_Brief_
Lines before the one containing "Instruction: Click the div" are not wanted. Transcribe that line and all after it exactly, to the end of the entries.
+ + +
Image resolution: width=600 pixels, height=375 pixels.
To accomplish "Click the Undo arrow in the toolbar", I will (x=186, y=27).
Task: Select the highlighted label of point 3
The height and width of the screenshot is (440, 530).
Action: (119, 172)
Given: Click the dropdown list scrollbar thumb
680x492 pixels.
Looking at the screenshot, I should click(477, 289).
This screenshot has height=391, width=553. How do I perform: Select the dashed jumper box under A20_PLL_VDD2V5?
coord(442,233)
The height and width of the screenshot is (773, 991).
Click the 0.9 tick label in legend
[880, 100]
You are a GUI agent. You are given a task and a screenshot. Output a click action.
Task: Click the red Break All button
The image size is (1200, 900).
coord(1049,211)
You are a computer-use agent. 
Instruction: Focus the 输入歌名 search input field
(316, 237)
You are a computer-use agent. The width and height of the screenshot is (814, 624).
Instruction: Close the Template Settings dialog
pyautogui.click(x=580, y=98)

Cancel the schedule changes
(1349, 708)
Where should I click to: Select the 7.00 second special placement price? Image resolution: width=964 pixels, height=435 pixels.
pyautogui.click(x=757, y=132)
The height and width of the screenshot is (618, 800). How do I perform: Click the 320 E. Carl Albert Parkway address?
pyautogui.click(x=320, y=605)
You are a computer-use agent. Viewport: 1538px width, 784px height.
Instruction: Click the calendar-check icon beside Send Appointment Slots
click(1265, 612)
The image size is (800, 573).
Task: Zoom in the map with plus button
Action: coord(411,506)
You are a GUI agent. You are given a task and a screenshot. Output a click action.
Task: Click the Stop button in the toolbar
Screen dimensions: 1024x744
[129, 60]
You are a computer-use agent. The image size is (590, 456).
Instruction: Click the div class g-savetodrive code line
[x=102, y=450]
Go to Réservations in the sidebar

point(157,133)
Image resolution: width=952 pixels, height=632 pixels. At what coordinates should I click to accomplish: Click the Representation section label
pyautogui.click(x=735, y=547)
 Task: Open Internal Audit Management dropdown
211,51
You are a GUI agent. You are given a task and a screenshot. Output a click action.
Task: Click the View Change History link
+ + +
_Written response_
Instruction: Click the div class g-savetodrive code line
[x=102, y=450]
Go to Réservations in the sidebar

point(157,133)
Image resolution: width=952 pixels, height=632 pixels. At what coordinates should I click to accomplish: Click the Representation section label
pyautogui.click(x=735, y=547)
 Task: Open Internal Audit Management dropdown
211,51
You are a GUI agent. You are given a task and a screenshot. Output a click action.
Task: Click the View Change History link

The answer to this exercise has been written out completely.